## GIVEN DATA
▽

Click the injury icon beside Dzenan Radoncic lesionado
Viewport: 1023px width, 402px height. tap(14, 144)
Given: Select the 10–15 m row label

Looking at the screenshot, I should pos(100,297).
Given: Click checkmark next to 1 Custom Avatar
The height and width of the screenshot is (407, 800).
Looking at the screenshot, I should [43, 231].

△
▽

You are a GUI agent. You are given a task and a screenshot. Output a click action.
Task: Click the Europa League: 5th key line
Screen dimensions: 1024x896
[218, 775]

△

## WHAT THE EXERCISE ASKS
Everything above from the line containing "Click the injury" down to the line containing "Given: Click checkmark" is to be transcribed exactly, with both of those lines included and nothing else added.

## FINISHED TASK
Click the injury icon beside Dzenan Radoncic lesionado
Viewport: 1023px width, 402px height. tap(14, 144)
Given: Select the 10–15 m row label

Looking at the screenshot, I should pos(100,297).
Given: Click checkmark next to 1 Custom Avatar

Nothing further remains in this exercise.